◆ **TEXT UNDER STUDY**:
● ● ●

Today I received a post from my tai chi teacher about rhythm & relaxation. The post could have been written by Francois Robichon de la Gueriniere , the 17th Century French riding master, who is the father of classical horsemanship. The post is the seed for this post.
This weekend, Deb Hindi is coming for a clinic; Monarch & I are signed up for both days. We are working on the suppleness that allows true communication. Though rhythm is at the bottom of the training scale, Monarch’s rhythm is quite good, so we focus on relaxation in the warm-up. Along with developing suppleness, his rhythm gets even better. When I shorten him longitudinally, he doesn’t get slower, and when he lengthens his frame, he lengthens his stride without speeding up. Before I can do this work, I have to get him relaxed enough to allow my inside leg to come into his bend. This is slow, meditative work. We begin at the walk, matching his lateral bend with the line of the circle. As the circle gets smaller, his bend increases, until he is walking on an 8 meter volte without losing rhythm. From the volte, we leg yield out to the large circle without losing the bend or the rhythm, then change direction. From walk, we proceed to sitting school trot and finally to canter. When we started this work with Deb a month ago, Monarch would not let me in. Deb said, “he doesn’t want to dance with you. He is saying, ‘just sit up there & look pretty; I’ve got this covered.’ You must first establish an inside rein. When he gives you an inside rein, then you can develop the inside leg. From the inside leg, you will get an outside rein. Then finally, you will have the outside leg.” Today, Monarch is a different horse. Through this work, he invites my leg into his bend through softening his whole inside, which has increased our communication and bond.
After developing rhythm, relaxation, and contact, (the base of the training scale), we used transitions to develop impulsion and shoulder-in and counter canter for straightness. Monarch was so tuned into me, I decided to play Follow the Leader. Cantering down centerline, we would halt, then I would ask him to”listen” to my body to pick up a right or left lead canter. Canter depart from halt on the centerline requires the horse to focus on the rider’s aids. The horse cannot anticipate the lead from a circle or coming out of a corner. Working from the halt requires him to also be attentive and in front of the leg. Monarch loved this game. He was animated and very collected with a light, raised wither in the depart. He correctly responded to each request by focusing on what my body was saying. Though eager to jump into the next canter depart, I felt his mind and body were both relaxed, yet energized.

● ● ●

◆ **DATASET CONTENT**:
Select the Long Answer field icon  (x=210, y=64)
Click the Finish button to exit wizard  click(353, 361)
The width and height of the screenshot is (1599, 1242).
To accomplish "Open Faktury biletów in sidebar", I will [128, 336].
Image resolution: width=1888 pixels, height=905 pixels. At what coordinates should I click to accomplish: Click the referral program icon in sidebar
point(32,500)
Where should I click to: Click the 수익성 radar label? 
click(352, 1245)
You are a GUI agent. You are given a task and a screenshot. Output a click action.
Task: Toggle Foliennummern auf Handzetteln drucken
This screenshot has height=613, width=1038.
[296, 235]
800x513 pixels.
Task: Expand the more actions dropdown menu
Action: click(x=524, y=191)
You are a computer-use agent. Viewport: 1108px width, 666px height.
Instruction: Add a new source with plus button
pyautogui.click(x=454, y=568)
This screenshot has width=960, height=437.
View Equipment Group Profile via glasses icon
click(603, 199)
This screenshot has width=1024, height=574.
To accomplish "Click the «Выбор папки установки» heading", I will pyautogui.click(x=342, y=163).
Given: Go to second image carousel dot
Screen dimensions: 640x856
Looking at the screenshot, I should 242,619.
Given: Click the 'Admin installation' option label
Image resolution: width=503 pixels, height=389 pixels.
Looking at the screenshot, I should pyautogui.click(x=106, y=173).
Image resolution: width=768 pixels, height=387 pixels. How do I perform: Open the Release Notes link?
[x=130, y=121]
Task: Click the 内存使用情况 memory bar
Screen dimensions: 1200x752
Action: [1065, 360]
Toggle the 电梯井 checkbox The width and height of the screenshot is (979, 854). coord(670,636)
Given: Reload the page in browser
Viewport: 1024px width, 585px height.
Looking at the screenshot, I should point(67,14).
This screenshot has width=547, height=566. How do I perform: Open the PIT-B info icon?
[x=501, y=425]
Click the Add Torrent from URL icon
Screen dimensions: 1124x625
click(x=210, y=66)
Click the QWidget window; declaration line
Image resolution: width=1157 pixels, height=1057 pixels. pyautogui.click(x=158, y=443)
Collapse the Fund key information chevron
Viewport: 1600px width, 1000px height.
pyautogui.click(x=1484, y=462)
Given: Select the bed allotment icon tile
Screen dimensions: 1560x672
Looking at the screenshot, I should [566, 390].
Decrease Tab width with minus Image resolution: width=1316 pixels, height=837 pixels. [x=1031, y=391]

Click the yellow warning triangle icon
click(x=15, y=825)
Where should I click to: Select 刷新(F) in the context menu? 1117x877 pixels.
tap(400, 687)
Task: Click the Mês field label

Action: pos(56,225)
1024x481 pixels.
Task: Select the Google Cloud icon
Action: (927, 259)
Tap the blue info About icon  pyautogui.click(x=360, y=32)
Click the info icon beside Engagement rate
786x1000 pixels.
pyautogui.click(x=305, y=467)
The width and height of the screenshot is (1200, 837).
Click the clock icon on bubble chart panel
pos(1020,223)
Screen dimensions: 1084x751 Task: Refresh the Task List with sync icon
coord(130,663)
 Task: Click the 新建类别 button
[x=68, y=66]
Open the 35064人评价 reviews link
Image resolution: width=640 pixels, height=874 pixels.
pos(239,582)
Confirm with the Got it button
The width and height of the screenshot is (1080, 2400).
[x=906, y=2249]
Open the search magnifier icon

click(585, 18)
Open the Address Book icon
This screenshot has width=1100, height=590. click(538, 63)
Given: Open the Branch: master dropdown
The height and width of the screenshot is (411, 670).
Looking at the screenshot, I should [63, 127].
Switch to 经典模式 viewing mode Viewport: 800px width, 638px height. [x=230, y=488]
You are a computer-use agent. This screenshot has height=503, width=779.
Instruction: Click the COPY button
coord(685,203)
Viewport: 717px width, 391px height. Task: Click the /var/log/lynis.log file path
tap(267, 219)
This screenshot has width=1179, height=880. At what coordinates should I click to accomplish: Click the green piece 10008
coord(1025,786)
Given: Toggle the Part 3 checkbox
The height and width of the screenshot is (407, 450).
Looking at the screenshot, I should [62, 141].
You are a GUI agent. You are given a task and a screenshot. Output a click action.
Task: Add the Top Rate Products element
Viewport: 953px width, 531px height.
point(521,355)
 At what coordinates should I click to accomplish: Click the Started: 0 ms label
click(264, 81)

● ● ●

◆ **WORK TO COMPLETE**: In the post about riding Monarch, what size volte does he end up walking on without losing rhythm?

◆ **ANSWER FOR THIS EXERCISE**: An 8 meter volte.